The reaction of two equivalents of 2-amino derivatives, N-methylbezimidazole and benzthiazole, with perfluoro-5-azanon-4-ene gives perfluoropropyl derivatives of diazete 8 c,d; the reaction of isopropylamine and tert-butylamine with this perfluoroazaalkene 2 takes place probably by the same route resulting in formation of the diazetine ring. Formation of these compounds takes place probably at the expense of intermolecular nucleophilic cyclization when the fluorine at the internal double bond is replaced and the heterocyclic ring is formed [11].

This route turned out to be general for reactions of series of different perfluoroolefins with primary alkylamines [8,12,14]. These reactions obviously point to the dependence on the reagent and its structure.

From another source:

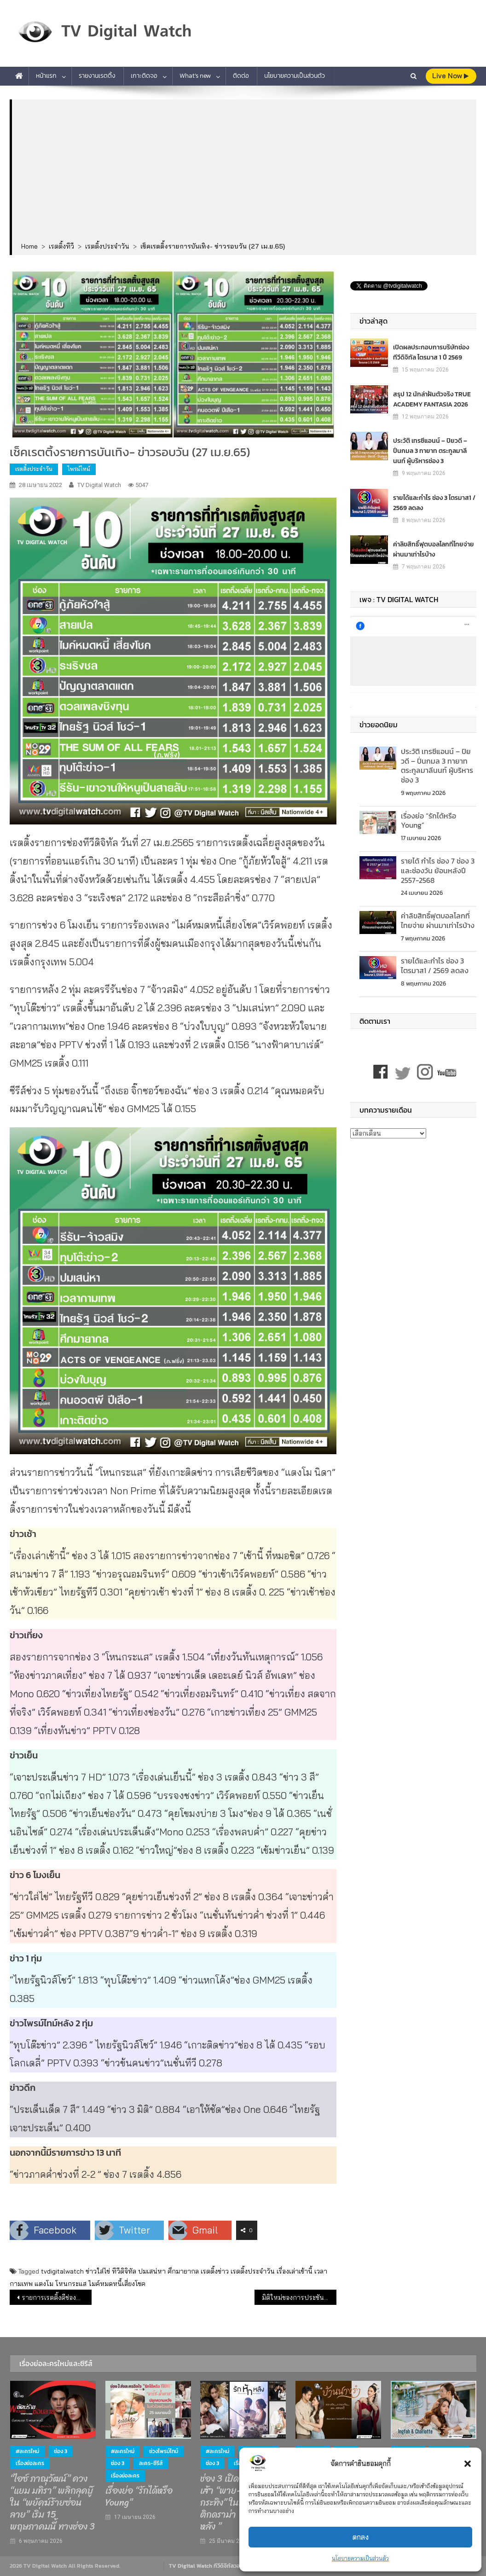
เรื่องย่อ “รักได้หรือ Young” (428, 820)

Interaction of hexamethyldisilazane with adduct of perfluoro-2-methyl-2-pentene and triethylamine results in formation of perfluoro-3-methyl-4-ethylazete 9 and perfluoro-2-methyl-3-ethylazetine-3,4 10 in the excess amount of the first compound. But compounds 11 and 12 are also obtained in small quantities.

Formation of these compounds can be explained by the following transformations. At first low-nucleophilic hexamethyldisilazine affects the carbon atom of the multiple bond, elimination of fluoride ion to form terminal double bond takes place in a new zwitter-ion. Further catalysis with fluoride ion results in generation of the active N-nucleophile and intermolecular cyclization with its participation gives the 4-membered heterocycle.

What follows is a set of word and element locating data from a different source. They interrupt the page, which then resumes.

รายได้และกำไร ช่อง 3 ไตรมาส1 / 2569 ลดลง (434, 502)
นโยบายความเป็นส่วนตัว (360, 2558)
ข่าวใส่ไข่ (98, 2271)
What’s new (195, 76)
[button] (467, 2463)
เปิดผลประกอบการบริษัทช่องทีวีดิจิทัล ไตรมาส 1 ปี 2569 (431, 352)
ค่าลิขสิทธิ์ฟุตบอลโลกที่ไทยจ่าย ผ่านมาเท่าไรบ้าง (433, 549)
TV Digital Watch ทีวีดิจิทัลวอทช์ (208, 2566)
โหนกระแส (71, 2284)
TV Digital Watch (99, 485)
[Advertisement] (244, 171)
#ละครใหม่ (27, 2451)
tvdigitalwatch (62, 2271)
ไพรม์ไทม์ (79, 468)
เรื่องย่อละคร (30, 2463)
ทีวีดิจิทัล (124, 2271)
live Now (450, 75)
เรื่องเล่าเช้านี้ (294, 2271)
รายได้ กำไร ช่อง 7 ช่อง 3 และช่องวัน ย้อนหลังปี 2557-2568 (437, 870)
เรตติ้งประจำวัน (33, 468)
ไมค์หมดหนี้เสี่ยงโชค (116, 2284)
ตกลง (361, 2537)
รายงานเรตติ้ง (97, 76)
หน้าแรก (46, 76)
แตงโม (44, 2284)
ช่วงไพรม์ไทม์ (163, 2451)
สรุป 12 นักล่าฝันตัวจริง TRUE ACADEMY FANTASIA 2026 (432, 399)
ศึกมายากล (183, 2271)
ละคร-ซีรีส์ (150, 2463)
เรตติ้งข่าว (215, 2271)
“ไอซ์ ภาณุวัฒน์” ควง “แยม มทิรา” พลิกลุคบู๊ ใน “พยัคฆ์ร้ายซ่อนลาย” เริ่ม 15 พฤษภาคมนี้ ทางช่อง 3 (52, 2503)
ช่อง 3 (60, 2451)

These results allow the understanding of importance of steric factors in the reaction of perfluoro-2-methyl-2-pentene with primary alkylamines.

Aromatic primary amines are not only 1,1-binucleophiles regarding the nitrogen atom but also exhibit properties of C,N-binucleophiles. Their reactions with series of perfluoroolefins lead to formation of quinoline derivatives [15,16]. We showed that the reaction of perfluoro-2-methylpent-2-ene with aniline in the absence of base or in the presence of triethylamine resulted in formation of [2-pentafluoroethyl-3-trifluoromethylquinoline-4-il]phenyl amine which structure was confirmed by X-ray analysis [16].

We have found [17] that perfluoro-2-methyl-2-pentene and perfluoro-5-azanon-4-ene react smoothly with two moles of aniline, 4-fluoroaniline and 4-methoxyaniline in the presence of 3 moles of Et₃N in acetonitrile to form derivatives of quinoline 13-15 and pyrimidine 16-18.

Probably the reactions occur according to scheme3:

Scheme3

Introduction of a nitro-group into the benzene ring or of two chlorine atoms to the 2,6-positions of the phenyl frame decreases considerably nucleophilic properties of the C-anion center comparing with the N-anion and formation of diazetine derivatives 19-21 takes place.

If electron-donating substituents (Me, MeO) are in the 2,6-positions of aniline then cyclization by C-anion center is possible. Thus, interaction of compounds 1 and 2 with 2,6-dimethylaniline results in formation of dihydroquinolines 22,23 and dihydroquinoazolines 24,25 respectively [17].

So, anilines with electron-donating substituents in the benzene ring give quinazoline derivatives whereas with electron-deficient ones or with haloids in ortho-positions promotes formation of 4-memebered heterocycles.

It seems possible to reveal appropriate reaction conditions which may result in formation of a proper compound and with assistance of nucleophiles of different types these reactions may present a potentially useful route to fluorinated heterocyclic compounds.